Genes measured in each cell (dataset presence matrix)
Source:vignettes/census_dataset_presence.Rmd
census_dataset_presence.Rmd
The Census is a compilation of cells from multiple datasets that may differ by the sets of genes they measure. This notebook describes the way to identify the genes measured per dataset.
The presence matrix is a sparse boolean array, indicating which features (var) were present in each dataset. The array has dimensions [n_datasets, n_var], and is stored in the SOMA Measurement varp
collection. The first dimension is indexed by the soma_joinid
in the census_datasets
dataframe. The second is indexed by the soma_joinid
in the var
dataframe of the measurement.
As a reminder the obs
data frame has a column dataset_id
that can be used to link any cell in the Census to the presence matrix.
Contents
- Opening the Census.
- Fetching the IDs of the Census datasets.
- Fetching the dataset presence matrix.
- Identifying genes measured in a specific dataset.
- Identifying datasets that measured specific genes.
- Identifying all genes measured in a dataset.
Opening the Census
The cellxgene.census
R package contains a convenient API to open any version of the Census (by default, the newest stable version).

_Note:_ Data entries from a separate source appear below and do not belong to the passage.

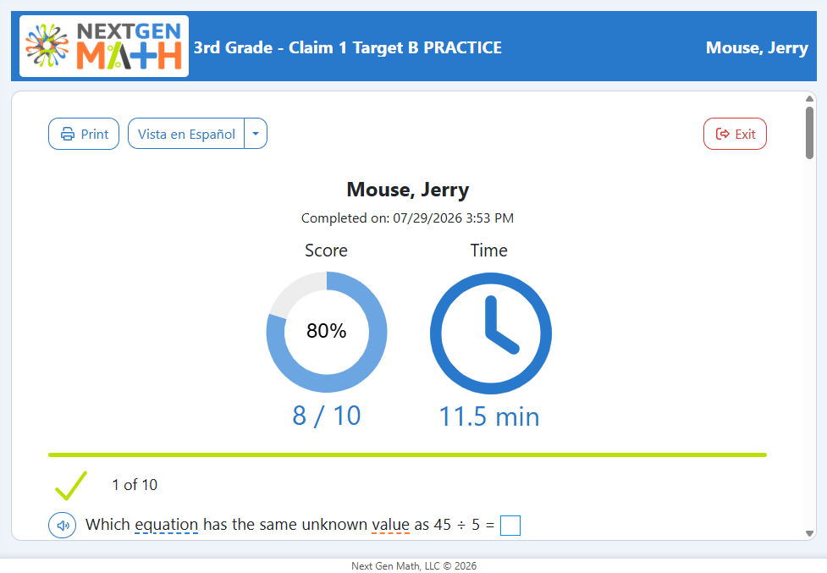The width and height of the screenshot is (827, 573).
Task: Click the underlined word equation
Action: tap(166, 525)
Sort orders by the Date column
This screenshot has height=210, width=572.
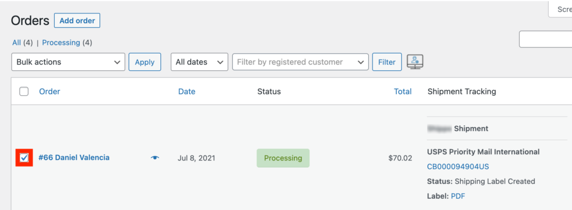pos(187,91)
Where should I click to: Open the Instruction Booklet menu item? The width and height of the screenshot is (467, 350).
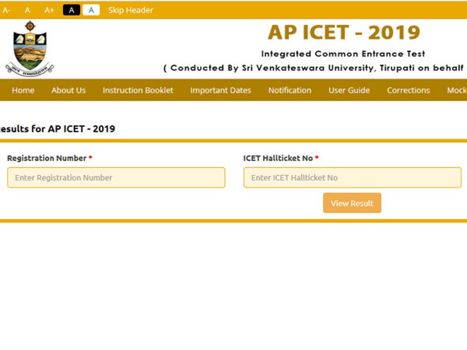click(138, 90)
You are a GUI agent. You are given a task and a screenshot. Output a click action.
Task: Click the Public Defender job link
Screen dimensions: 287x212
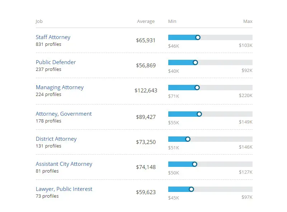pyautogui.click(x=56, y=62)
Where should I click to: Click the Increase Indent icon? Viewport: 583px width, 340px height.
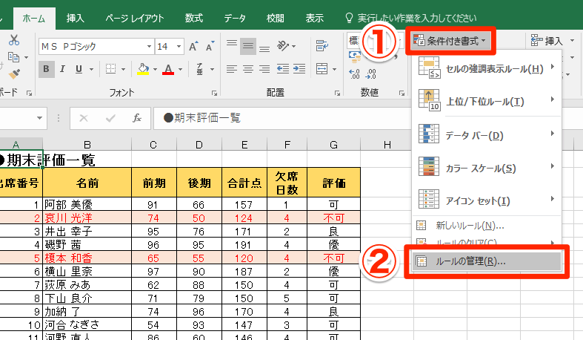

library("cellxgene.census")
census <- open_soma()
Fetching the IDs of the Census datasets
Let’s grab a table of all the datasets included in the Census and use this table in combination with the presence matrix below.
# Grab the experiment containing human data, and the measurement therein with RNA
human <- census$get("census_data")$get("homo_sapiens")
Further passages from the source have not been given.